Machine learning, notes 1a: What is machine learning?

It seems, most people derive their definition of machine learning from a quote from Arthur Lee Samuel in 1959: “Programming computers to learn from experience should eventually eliminate the need for much of this detailed programming effort.” The interpretation to take away from this is that “machine learning is the field of study that gives computers the ability to learn without being explicitly programmed.”

While Arthur Lee Samuel first coined the term “machine learning” in 1959R. Kohavi and F. Provost, “Glossary of terms,” Machine Learning, vol. 30, no. 2–3, pp. 271–274, 1998., and machine learning ‘took off’ after the 1970s, the underlying theory applied in machine learning have existed long before. For example, the method of least-squares was first published by Adrien-Marie Legendre in 1805A. M. Legendre, “Nouvelles méthodes pour la détermination des orbites des comètes,” 1805., and Bayes’ theorem, which is the cornerstone of Bayesian statistics that has taken off in the 21st century, was first underpinned by Thomas Bayes in 1763T. Bayes and R. Price, “An essay towards solving a problem in the doctrine of chances,” in a letter to J. Canton, 1763..
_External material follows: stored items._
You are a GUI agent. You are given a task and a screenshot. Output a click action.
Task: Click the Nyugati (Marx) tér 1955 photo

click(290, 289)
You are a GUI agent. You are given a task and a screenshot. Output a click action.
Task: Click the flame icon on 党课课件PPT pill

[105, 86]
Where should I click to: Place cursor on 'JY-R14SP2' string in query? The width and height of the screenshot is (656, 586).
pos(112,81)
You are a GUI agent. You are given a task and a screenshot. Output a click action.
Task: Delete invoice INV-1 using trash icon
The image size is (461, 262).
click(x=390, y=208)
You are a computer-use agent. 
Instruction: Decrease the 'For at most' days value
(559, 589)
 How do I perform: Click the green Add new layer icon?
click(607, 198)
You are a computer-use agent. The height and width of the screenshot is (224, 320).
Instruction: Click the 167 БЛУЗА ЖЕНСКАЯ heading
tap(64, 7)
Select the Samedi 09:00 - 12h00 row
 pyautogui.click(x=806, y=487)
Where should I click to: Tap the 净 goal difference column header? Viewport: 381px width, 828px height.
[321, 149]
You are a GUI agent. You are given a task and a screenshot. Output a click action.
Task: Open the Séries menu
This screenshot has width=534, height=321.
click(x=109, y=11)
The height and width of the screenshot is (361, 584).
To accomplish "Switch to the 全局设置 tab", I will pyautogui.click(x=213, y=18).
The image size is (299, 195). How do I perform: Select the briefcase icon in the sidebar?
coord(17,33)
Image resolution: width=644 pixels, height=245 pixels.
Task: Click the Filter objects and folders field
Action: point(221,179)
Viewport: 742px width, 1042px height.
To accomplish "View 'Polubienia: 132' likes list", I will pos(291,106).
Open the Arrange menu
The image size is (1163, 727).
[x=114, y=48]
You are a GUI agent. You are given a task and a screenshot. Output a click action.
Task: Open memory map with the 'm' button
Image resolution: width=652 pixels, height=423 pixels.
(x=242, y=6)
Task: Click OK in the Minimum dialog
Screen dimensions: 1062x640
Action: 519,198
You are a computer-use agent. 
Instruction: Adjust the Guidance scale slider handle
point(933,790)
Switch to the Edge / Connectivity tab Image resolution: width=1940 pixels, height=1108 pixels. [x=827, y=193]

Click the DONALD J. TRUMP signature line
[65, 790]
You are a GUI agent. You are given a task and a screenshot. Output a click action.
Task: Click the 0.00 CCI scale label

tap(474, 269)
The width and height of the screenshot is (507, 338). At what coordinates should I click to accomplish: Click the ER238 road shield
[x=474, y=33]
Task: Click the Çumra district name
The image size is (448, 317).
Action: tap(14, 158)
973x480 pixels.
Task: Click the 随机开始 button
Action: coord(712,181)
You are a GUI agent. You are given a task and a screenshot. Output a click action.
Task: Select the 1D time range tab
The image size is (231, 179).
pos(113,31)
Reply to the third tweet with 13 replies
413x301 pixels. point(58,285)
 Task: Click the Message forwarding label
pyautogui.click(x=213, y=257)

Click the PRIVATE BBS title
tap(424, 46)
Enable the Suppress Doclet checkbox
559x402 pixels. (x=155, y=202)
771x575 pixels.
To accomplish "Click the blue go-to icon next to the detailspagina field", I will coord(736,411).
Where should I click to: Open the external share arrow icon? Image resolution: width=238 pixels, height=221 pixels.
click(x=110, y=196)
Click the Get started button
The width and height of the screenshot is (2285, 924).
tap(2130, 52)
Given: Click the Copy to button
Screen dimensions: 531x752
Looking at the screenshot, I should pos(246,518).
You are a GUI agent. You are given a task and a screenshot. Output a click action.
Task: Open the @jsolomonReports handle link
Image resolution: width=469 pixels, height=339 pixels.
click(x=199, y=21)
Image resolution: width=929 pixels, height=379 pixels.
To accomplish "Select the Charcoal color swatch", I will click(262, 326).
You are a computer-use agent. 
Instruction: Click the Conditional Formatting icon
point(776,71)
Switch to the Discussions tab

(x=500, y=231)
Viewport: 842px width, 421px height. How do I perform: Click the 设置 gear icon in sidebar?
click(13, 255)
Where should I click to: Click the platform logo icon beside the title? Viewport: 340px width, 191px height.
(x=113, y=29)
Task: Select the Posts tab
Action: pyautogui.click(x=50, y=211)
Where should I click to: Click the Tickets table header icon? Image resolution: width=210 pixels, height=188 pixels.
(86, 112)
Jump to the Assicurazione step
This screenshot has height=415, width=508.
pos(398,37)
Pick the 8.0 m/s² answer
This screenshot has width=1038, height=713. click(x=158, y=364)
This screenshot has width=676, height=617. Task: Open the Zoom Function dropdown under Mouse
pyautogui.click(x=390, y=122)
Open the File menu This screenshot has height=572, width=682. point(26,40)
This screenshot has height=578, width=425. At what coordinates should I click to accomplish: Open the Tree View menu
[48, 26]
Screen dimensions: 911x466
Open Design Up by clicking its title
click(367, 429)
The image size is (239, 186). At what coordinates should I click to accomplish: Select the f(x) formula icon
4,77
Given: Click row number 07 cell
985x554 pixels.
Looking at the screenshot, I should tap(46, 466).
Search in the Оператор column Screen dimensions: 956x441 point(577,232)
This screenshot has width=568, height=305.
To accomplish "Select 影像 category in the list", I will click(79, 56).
Machine learning draws a lot of its methods from statistics, but there is a distinctive difference between the two areas: statistics is mainly concerned with estimation, whereas machine learning is mainly concerned with prediction. This distinction makes for great differences, as we will see soon enough.

Categories of machine learning

There are many different machine learning methods that solve different tasks and putting them all in rigid categories can be quite a task on its own. My posts will cover 2 fundamental ones; supervised learning and unsupervised learning, which can further be divided into smaller categories ash shown in the image underneath.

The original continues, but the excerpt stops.